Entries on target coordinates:
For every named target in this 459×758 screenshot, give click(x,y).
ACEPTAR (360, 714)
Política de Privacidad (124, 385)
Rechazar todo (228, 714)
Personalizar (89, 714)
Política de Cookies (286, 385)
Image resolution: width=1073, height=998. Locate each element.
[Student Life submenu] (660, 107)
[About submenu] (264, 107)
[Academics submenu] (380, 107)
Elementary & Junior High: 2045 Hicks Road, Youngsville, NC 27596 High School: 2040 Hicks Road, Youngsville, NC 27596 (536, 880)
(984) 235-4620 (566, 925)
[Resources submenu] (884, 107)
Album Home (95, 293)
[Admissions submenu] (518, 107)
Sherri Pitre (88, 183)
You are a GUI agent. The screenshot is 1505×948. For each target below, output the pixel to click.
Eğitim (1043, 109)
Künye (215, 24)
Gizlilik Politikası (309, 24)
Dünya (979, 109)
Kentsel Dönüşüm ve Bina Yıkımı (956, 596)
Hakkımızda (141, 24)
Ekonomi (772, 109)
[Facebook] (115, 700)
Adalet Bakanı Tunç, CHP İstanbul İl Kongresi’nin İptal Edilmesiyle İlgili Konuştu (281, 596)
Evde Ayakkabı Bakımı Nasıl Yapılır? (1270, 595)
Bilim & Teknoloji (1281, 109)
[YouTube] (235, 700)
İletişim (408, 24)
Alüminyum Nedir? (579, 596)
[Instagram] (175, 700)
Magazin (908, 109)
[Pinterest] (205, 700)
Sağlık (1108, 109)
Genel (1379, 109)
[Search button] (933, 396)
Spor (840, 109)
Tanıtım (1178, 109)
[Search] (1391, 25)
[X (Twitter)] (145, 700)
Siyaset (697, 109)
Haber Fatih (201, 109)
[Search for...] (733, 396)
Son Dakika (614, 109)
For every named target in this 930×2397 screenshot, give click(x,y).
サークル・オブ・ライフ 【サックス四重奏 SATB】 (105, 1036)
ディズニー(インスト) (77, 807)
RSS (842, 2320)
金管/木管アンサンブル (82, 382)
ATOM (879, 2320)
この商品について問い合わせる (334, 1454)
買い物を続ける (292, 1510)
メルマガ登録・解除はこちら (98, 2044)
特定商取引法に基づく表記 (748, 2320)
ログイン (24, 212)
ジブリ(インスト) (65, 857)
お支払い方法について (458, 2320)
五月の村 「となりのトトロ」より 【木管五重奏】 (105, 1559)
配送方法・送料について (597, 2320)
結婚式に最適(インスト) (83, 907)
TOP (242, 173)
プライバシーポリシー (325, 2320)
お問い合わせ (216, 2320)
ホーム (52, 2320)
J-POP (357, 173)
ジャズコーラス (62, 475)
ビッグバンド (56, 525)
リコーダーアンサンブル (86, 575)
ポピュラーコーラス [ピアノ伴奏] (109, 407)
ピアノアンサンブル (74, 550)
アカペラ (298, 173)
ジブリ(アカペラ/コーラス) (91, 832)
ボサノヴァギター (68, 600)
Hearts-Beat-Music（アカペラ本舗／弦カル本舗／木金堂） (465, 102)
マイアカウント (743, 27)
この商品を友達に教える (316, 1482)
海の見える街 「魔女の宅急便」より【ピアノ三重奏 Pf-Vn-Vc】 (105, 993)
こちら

# [Exercise objective]
Scale the part that opens with the line containing "Image resolution: width=1073, height=998." and closes with the line containing "[Facebook] (115, 700)", both ends included. Give only those rows again, requests and all, with every answer coordinate multiplied by 1.5 and rounded to a whole number, halves rounding up.

# [Complete answer]
Image resolution: width=1073, height=998. Locate each element.
[Student Life submenu] (990, 161)
[About submenu] (396, 161)
[Academics submenu] (570, 161)
Elementary & Junior High: 2045 Hicks Road, Youngsville, NC 27596 High School: 2040 Hicks Road, Youngsville, NC 27596 (804, 1320)
(984) 235-4620 (849, 1388)
[Resources submenu] (1326, 161)
Album Home (143, 440)
[Admissions submenu] (777, 161)
Sherri Pitre (132, 275)
You are a GUI agent. The screenshot is 1505×948. For each target below, output the pixel to click.
Eğitim (1565, 164)
Künye (323, 36)
Gizlilik Politikası (464, 36)
Dünya (1469, 164)
Kentsel Dönüşüm ve Bina Yıkımı (1434, 894)
Hakkımızda (212, 36)
Ekonomi (1158, 164)
[Facebook] (173, 1050)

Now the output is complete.